The Quarter Dwelling was 16 ft. wide and 26 ft. in length, set on ten main structural posts. Two of its bays were set at 10 ft. intervals, and the easternmost bay appears to have been a 6 ft. by 16 ft. shed addition. Several of the main postholes were repaired.
The west end bay was 10 ft. by 16 ft. in size and contained an area of scorched clay in the center of the gable end that betrays the location of a hearth. Based on the position of the scorched area inside the gable wall, the chimney may have been an interior smoke hood. Due to the lack of brick, the chimney almost certainly was a wattled and daubed clay affair. A large complex of sub-floor pits fronted the hearth. Preliminary analysis suggests that at least five discrete episodes of cutting and refilling occurred in this complex. Two additional sub-floor pits were located in the western bay, abutting up against the north and south walls. One, Sub-Floor Pit (SFP) 157, had evidence of wood lining along its walls. The floor of the other, SFP 150, had been heavily scorched.
The center bay contained two sub-floor pits, both located near the center axis of the structure. Only a thin shelf of undisturbed subsoil separated rectangular SFP 151 from the complex of pits immediately to the east. SFP 152 was located only a short distance north from SFP 151, and was circular in shape.
The shed addition extended 6 ft. off the east end of the main house. Four main structural posts were used to hold up the addition, as well as several post studs. Entrance into the shed probably occurred through a 3 ft. wide door located between Postholes 104H/J and 104K/L. Three sub-floor pits, and perhaps a fourth one cut by later pits, were located inside the shed.
A post-and-rail fence may have connected to the southwest corner of the building and extended to the west. A second fence may have extended off the northwest corner of the building to the north.

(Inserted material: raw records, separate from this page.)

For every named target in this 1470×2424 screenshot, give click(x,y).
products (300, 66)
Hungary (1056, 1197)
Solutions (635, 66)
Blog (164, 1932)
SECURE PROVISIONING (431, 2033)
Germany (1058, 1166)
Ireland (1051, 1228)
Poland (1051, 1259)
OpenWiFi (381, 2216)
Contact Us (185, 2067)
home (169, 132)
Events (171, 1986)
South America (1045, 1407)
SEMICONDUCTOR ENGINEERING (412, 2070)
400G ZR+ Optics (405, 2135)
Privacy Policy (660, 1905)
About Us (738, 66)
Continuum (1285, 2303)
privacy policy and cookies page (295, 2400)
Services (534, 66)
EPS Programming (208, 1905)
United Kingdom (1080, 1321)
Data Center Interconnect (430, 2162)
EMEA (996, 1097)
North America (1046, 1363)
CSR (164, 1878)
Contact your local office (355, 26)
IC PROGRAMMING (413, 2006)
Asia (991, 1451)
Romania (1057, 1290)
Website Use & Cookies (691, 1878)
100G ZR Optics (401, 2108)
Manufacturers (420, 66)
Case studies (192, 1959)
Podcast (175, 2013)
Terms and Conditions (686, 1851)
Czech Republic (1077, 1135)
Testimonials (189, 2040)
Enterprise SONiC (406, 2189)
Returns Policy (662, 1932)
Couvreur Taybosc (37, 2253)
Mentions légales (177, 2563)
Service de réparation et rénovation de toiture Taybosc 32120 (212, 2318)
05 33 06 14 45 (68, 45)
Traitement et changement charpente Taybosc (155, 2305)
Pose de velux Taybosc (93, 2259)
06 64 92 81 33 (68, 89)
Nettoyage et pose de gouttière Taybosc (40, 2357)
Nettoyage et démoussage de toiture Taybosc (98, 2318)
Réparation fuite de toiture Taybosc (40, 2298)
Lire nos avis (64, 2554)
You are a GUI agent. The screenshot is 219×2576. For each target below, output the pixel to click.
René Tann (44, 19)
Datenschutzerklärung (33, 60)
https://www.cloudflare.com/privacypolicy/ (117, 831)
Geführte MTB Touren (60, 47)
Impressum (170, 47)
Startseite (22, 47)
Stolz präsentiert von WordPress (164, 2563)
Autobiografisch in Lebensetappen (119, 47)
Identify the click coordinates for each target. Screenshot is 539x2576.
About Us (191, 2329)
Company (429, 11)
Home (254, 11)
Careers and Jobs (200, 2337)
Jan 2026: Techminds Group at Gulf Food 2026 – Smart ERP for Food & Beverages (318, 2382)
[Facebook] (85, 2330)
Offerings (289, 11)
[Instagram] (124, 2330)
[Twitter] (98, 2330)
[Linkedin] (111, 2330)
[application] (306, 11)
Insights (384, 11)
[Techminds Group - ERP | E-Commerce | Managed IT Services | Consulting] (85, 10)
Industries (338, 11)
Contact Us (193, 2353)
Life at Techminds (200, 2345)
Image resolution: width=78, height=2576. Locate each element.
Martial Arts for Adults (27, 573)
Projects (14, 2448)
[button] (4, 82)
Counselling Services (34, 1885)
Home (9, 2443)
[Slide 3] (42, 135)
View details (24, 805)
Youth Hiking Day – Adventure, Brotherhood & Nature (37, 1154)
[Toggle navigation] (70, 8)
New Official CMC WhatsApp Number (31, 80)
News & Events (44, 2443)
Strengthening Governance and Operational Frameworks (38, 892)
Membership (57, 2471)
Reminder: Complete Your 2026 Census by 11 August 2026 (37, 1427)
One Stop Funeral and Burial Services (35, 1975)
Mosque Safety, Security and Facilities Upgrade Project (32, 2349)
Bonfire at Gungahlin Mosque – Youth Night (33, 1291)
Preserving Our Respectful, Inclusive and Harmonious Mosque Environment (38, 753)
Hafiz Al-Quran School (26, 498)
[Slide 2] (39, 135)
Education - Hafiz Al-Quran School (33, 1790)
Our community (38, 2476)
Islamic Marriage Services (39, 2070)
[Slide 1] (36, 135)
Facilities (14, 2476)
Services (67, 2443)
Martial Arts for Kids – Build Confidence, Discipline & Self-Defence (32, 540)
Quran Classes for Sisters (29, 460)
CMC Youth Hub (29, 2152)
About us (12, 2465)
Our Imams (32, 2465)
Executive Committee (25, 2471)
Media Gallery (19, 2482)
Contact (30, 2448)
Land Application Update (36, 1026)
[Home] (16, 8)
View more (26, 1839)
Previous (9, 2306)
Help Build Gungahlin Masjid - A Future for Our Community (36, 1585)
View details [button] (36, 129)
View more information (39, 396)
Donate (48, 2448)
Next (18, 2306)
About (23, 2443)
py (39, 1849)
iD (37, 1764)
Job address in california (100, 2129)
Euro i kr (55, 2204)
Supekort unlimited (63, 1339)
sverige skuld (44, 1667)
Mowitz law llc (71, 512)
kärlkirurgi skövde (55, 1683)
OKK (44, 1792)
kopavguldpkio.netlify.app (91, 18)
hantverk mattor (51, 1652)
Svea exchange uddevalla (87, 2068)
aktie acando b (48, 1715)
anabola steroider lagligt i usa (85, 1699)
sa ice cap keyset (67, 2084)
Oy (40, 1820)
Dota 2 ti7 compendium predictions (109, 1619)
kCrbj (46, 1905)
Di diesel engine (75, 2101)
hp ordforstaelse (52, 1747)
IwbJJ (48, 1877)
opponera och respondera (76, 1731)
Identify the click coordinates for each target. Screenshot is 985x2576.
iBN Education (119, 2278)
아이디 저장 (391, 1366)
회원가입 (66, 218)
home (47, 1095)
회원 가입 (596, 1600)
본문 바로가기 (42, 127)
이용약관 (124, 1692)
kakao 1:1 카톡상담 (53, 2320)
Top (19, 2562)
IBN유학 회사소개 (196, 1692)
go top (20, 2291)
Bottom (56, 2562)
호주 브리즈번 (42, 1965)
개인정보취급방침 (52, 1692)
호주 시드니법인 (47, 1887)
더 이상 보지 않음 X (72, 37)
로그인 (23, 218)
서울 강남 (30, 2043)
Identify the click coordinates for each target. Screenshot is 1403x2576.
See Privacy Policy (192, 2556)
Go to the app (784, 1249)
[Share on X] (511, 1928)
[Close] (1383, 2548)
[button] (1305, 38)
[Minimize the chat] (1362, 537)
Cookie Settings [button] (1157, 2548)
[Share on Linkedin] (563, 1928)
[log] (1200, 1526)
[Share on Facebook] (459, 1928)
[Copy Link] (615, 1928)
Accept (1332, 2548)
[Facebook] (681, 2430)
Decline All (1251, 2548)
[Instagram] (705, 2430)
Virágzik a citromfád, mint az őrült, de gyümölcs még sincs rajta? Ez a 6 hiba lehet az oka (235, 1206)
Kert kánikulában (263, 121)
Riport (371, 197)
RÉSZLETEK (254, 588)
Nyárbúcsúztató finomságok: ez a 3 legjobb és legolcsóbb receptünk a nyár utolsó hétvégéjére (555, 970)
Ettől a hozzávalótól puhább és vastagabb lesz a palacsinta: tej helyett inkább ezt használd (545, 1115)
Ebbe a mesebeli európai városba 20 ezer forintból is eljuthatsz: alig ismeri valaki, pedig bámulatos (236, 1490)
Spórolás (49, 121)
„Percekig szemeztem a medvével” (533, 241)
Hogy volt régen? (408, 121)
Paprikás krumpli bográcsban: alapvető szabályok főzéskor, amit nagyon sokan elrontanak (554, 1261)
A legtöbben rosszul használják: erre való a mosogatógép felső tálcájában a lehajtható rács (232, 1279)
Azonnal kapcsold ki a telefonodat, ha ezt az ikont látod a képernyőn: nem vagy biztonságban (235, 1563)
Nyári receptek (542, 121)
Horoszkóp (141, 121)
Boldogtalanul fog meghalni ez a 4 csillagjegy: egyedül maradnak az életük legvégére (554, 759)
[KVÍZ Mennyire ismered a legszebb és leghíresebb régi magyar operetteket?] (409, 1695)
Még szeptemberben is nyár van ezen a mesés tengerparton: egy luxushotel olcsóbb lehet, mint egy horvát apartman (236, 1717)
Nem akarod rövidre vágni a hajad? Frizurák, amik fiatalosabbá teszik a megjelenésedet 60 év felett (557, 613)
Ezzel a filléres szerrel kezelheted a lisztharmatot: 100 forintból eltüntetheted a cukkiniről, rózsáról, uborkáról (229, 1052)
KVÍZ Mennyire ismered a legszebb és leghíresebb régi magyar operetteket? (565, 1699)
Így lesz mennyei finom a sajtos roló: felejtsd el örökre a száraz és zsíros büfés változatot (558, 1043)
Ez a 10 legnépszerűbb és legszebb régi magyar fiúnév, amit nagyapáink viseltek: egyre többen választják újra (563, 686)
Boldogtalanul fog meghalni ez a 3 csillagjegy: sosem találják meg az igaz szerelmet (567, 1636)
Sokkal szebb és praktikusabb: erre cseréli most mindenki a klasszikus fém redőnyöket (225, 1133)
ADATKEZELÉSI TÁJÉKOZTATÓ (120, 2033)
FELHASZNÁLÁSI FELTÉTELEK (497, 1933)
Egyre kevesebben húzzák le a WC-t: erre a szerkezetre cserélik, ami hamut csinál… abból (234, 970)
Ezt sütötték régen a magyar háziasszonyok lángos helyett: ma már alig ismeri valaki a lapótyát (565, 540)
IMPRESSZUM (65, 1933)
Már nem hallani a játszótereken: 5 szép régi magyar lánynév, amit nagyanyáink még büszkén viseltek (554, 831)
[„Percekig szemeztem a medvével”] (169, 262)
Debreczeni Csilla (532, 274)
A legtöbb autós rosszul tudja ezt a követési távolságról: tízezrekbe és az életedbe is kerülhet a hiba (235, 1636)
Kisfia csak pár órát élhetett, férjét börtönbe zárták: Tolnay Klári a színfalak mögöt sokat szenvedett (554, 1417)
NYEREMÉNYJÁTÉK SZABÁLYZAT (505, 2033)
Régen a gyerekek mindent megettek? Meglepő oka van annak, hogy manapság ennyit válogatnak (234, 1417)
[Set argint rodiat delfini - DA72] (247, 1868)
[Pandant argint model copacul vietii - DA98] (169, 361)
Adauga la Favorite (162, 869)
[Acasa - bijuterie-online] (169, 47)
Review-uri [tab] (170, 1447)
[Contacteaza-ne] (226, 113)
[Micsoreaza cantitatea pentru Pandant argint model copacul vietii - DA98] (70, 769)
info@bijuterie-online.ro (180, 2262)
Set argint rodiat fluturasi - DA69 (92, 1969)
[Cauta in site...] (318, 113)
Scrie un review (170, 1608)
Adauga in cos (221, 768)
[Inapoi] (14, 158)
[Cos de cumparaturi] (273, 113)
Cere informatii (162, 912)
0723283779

To the best of our knowledge, the Quarter Dwelling stood in isolation at the site. Roughly half of site 44JC298 has been excavated, and within those areas, the archaeological resources either predate or postdate the Quarter. It is possible that contemporaneous buildings and features are present at site 44JC298 that relate to the Quarter Dwelling. However, if they exist, they remain protected in a wooded easement north of the golf fairway, the only threat of damage to the site from errant golf shots.